Lors de sa création, le cadre de l’UE visait à empêcher l’indiscipline fiscale des États membres et à l’empêcher de se propager dans la zone euro. Sa conception reflétait l’orthodoxie économique dominante dans les années 90 sur le rôle de la politique budgétaire.

Cela mettait l’accent sur les ajustements automatiques des recettes fiscales et des dépenses pour stabiliser les revenus, la consommation et l’activité commerciale tout au long du cycle économique. Toute politique budgétaire tentant d’aller au-delà de ces «stabilisateurs automatiques» était susceptible de provoquer une inflation. Par conséquent, les politiciens, qui sont incités à dépenser trop, devraient être soumis à des contraintes institutionnelles.

Aujourd’hui, cependant, après une crise financière mondiale et maintenant une pandémie mondiale, deux chocs «uniques dans une vie» en l’espace d’un peu plus d’une décennie, le contexte économique est très différent.

Ces deux épisodes montrent que la politique budgétaire est plus qu’une simple stabilisation automatique, même si au début les décideurs politiques européens ont tardé à le reconnaître – en partie à cause de l’emprise exercée par les anciennes orthodoxies, mais surtout à cause de la crainte de retombées budgétaires transfrontalières.

Dans chaque cas, la réponse politique, au niveau macro, devait être suffisante pour amortir la gravité d’un choc économique.

Pendant la pandémie, la politique budgétaire a dû maintenir la demande lorsque les marchés ont échoué en protégeant les entreprises, ainsi que l’emploi et les ménages. La réponse à la crise a été à la fois opportune et à une échelle suffisamment large, aidée par le programme d’achat d’actifs de la Banque centrale européenne qui a maintenu le coût de l’emprunt à un niveau bas.

Une politique budgétaire plus active a également des implications pour la coordination entre les pays, qui ne peut plus se limiter à limiter les dépenses publiques. Nous devons trouver une manière différente de faire face à la menace présumée de retombées.

En effet, les choses ont déjà changé à cet égard. La clause de non-renflouement de l’UE – qui stipule qu’aucun État membre n’est responsable des engagements financiers d’un autre – a effectivement été remplacée par le mécanisme européen de stabilité en tant que prêteur de dernier recours pour les pays exclus des marchés.

L’émission d’une dette commune sous les auspices du fonds de relance post-pandémie de l’UE pour fournir des transferts aux pays les plus durement touchés pendant la pandémie reflète l’idée que le partage des risques est un ingrédient nécessaire de «l’assurance».

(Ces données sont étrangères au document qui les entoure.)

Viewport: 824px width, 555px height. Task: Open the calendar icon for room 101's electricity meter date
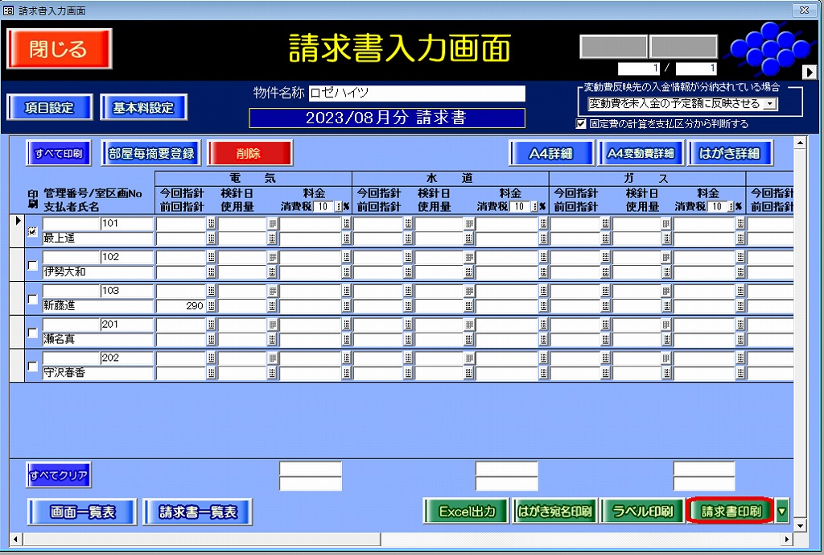pyautogui.click(x=272, y=224)
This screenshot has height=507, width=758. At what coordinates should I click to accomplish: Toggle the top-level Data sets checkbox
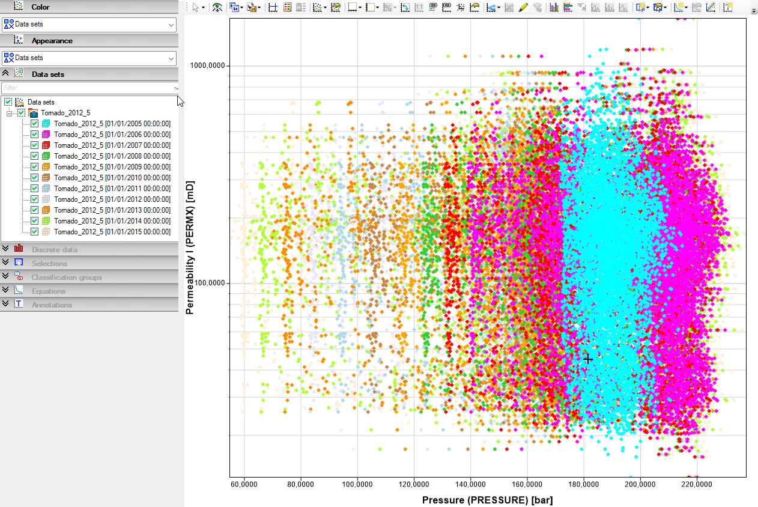tap(8, 102)
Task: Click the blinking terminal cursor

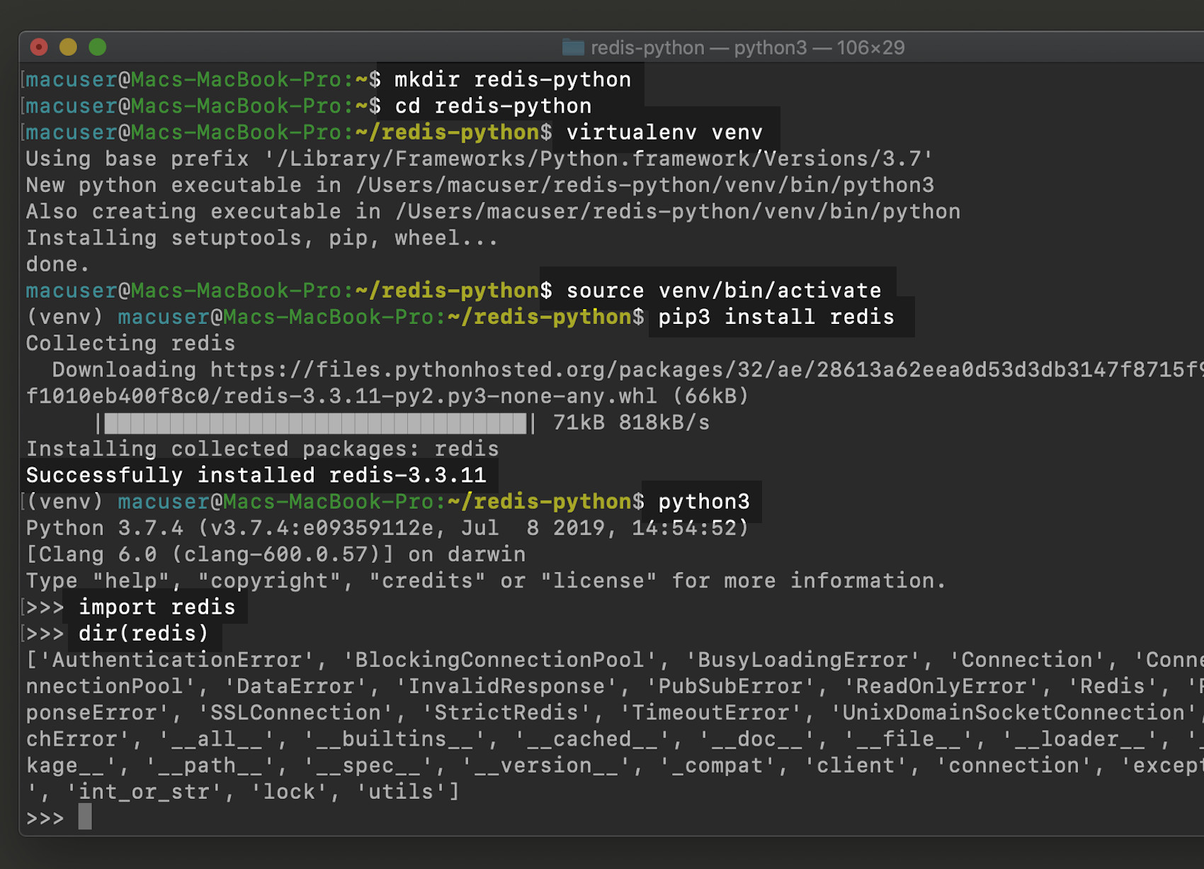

Bien que conçue comme un outil ponctuel, cette mise en commun des risques pour émettre une dette commune pourrait devoir être réutilisée à l’avenir pour protéger la monnaie unique. Les États membres de l’UE devront discuter d’une coordination plus explicite des politiques dans ce sens.

Enfin, il est désormais clair que la politique budgétaire aura un rôle central à jouer dans la promotion des objectifs à long terme de l’UE en matière de climat et de numérisation. Les fonds publics seront essentiels aux investissements public-privé nécessaires pour transformer nos économies et les placer sur des bases plus durables. Les règles qui ne font pas de distinction entre investissement et dépenses ne sont plus adaptées à leur objectif.

Mais nous ne partons pas d’une table rase. Les 12 dernières années ont laissé des pays très endettés. La viabilité de la dette devra donc être au cœur des préoccupations des décideurs. D’un autre côté, des taux d’intérêt toujours bas aideront à maintenir les coûts de financement des pays à un niveau bas.

Les engagements d’investissement public pour la transformation verte et numérique et l’assurance contre les chocs communs devraient être consacrés au niveau de l’UE. En augmentant nos responsabilités fiscales communes, nous limitons les possibilités d’indiscipline au niveau national et réduisons ainsi le risque de retombées négatives à travers le bloc.